▸ **What is expected**
Skipping all pictures, please restate word for word the lines from the one that contains "Where should I click to: Focus" through the last line of the entries.

[Collected data]
======
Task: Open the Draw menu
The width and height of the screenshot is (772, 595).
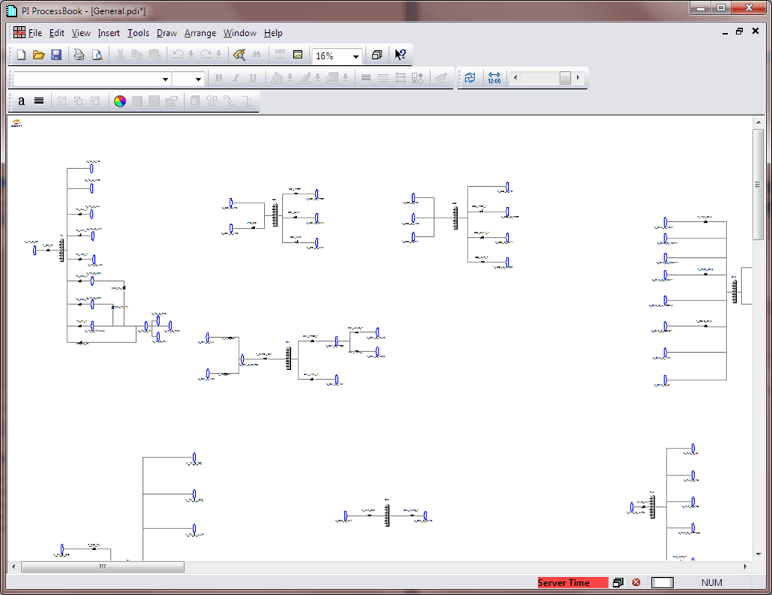Action: (166, 33)
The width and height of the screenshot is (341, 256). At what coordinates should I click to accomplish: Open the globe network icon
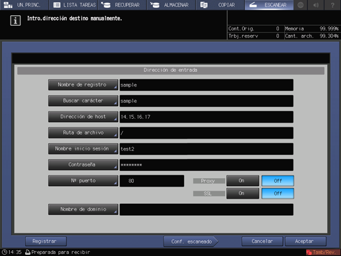[301, 5]
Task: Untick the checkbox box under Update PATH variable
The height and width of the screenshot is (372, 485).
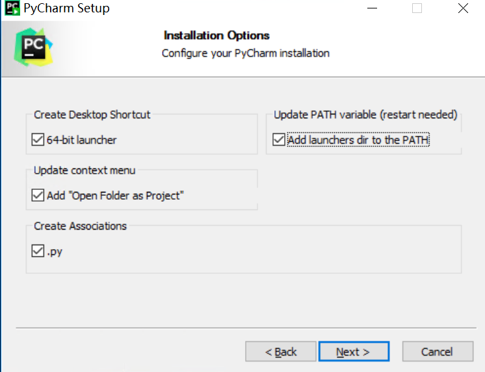Action: [279, 140]
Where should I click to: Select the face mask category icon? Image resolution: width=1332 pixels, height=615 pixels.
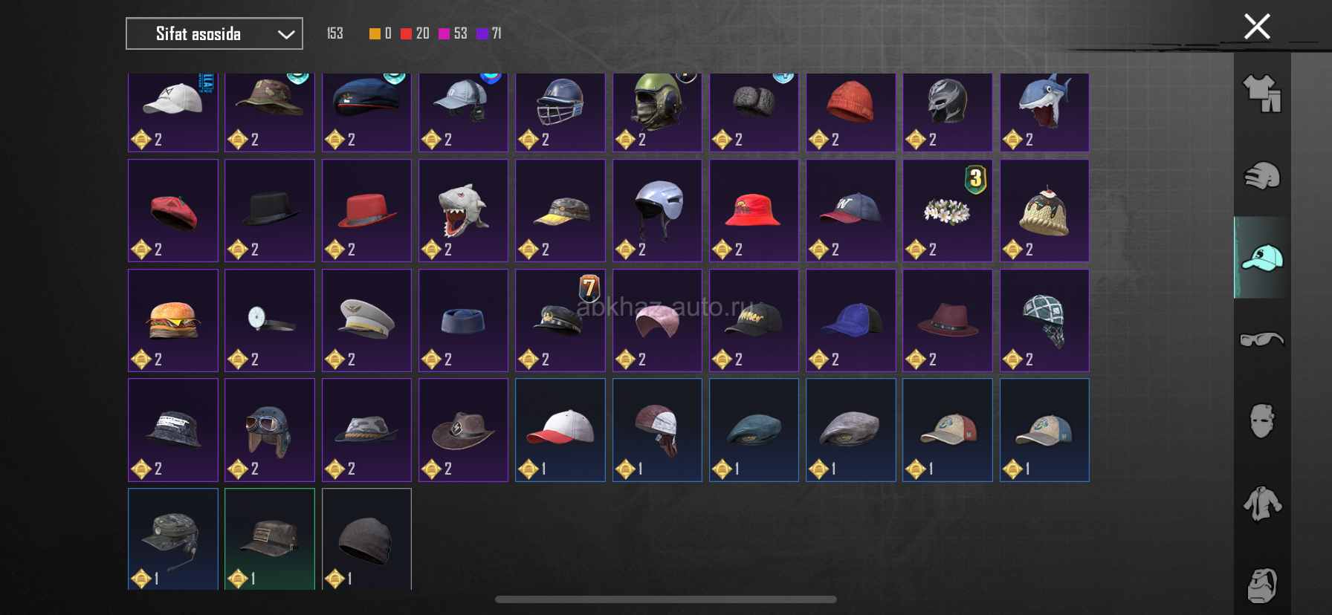point(1262,421)
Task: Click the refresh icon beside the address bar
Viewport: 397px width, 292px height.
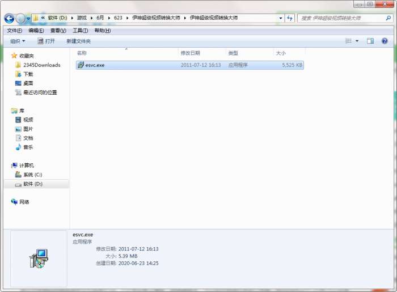Action: (290, 18)
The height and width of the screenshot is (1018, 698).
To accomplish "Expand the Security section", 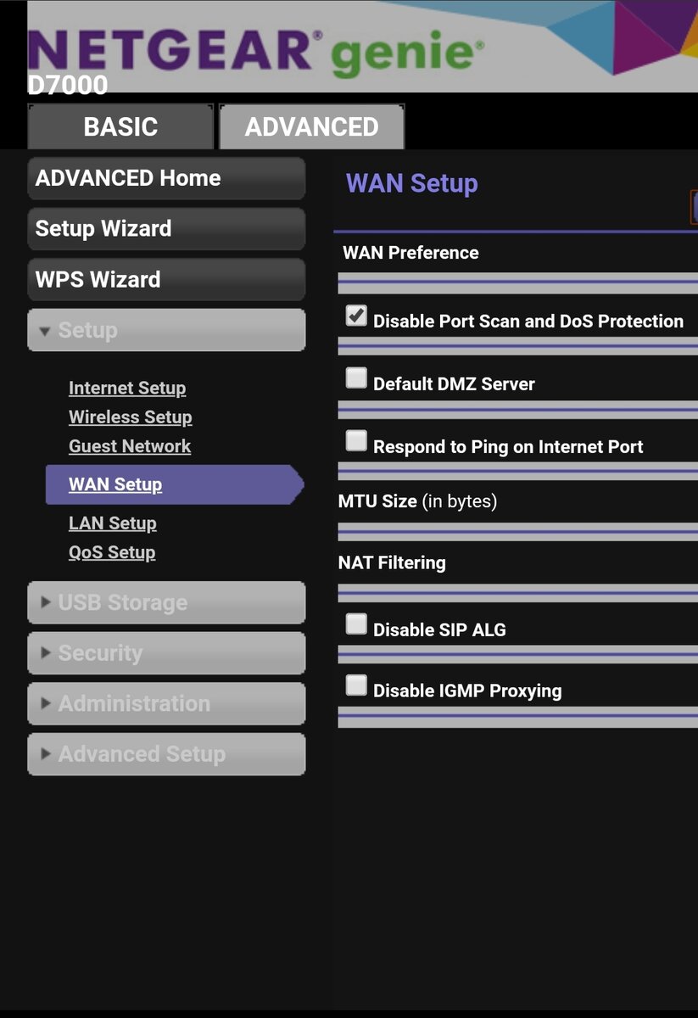I will point(166,653).
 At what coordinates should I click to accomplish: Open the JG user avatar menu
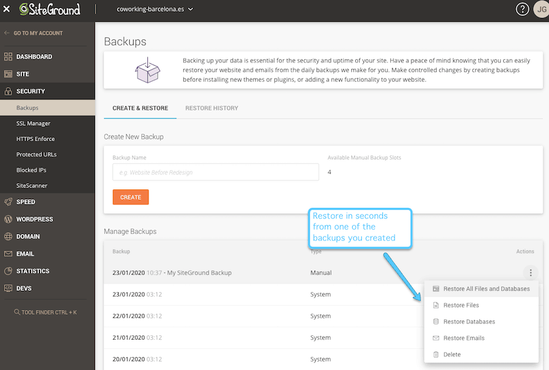[541, 9]
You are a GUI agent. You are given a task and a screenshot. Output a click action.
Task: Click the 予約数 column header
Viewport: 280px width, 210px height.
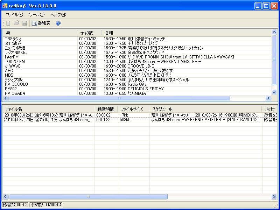(90, 33)
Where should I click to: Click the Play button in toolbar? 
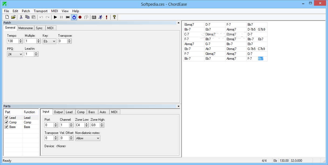(x=55, y=17)
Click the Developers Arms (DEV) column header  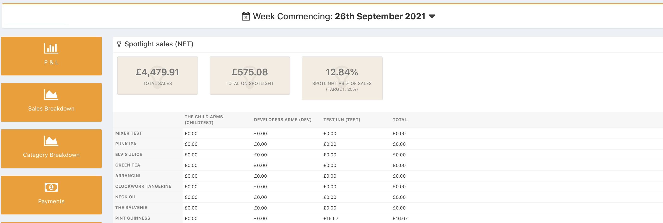(283, 120)
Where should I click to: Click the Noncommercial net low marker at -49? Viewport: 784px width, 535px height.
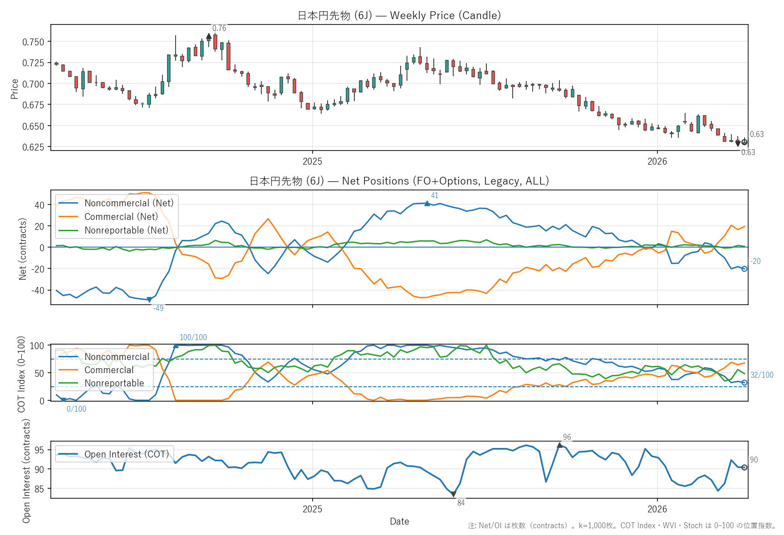pos(149,300)
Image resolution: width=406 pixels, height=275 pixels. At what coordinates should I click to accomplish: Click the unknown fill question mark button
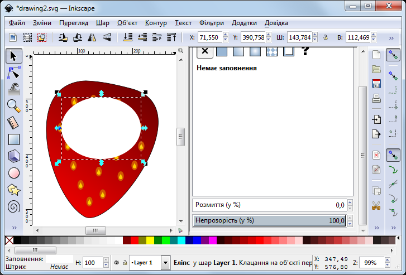pyautogui.click(x=305, y=51)
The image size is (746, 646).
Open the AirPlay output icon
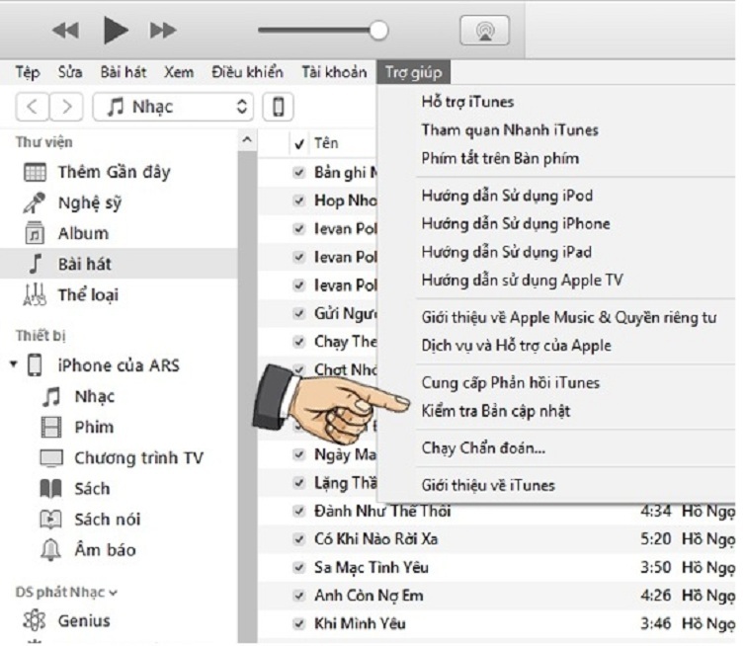pyautogui.click(x=484, y=31)
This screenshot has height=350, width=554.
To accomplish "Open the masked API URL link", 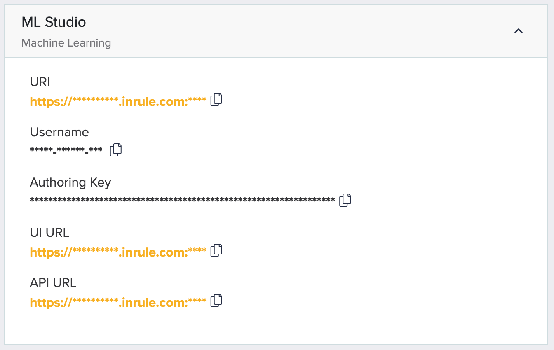I will 118,302.
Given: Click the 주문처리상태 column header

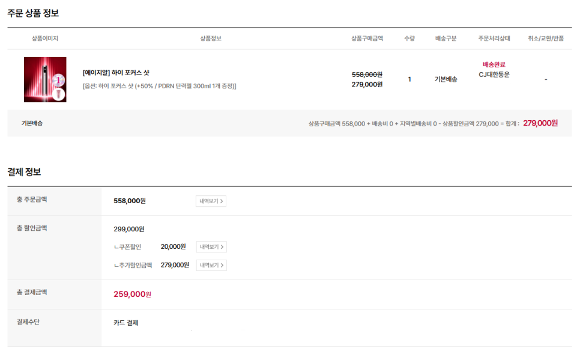Looking at the screenshot, I should [x=494, y=38].
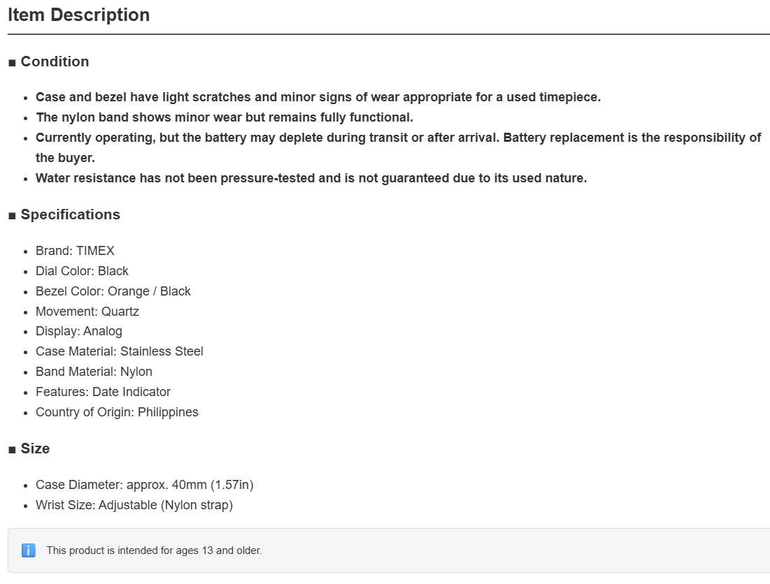Click the blue info icon

click(29, 550)
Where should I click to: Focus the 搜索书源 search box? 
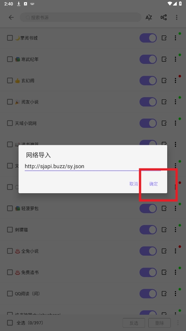click(x=80, y=17)
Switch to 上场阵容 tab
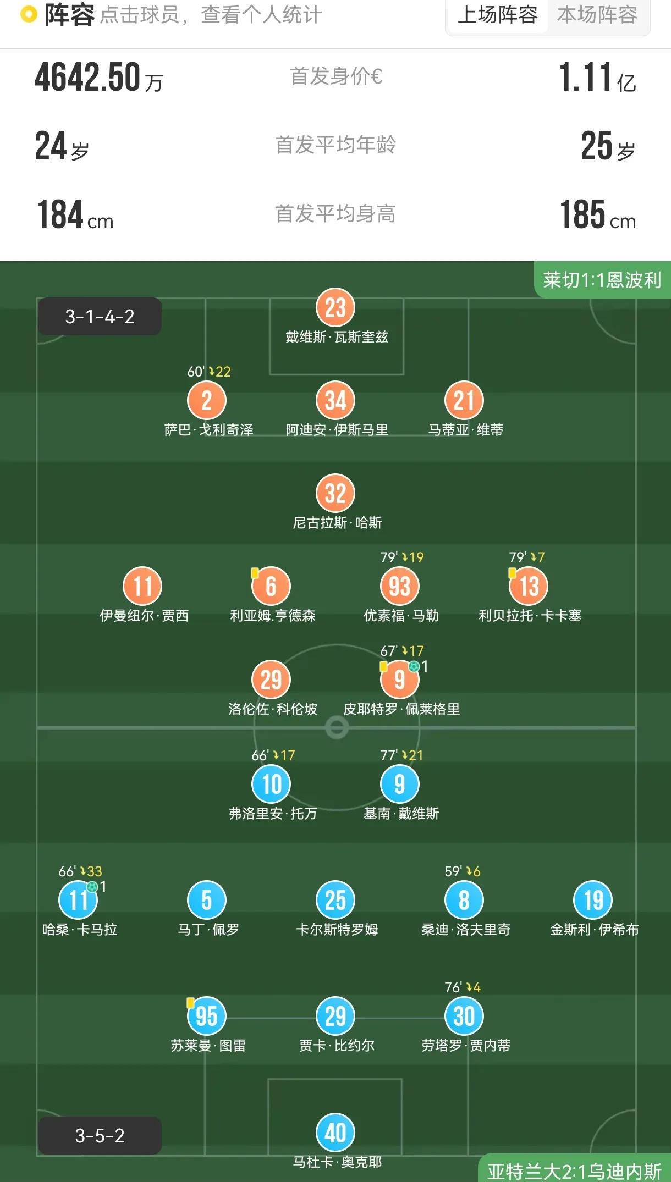Image resolution: width=671 pixels, height=1182 pixels. click(497, 15)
======
▸ **Task answer**
Where should I click to: Focus the 搜索书源 search box? 
click(x=80, y=17)
Switch to 上场阵容 tab
Image resolution: width=671 pixels, height=1182 pixels. click(497, 15)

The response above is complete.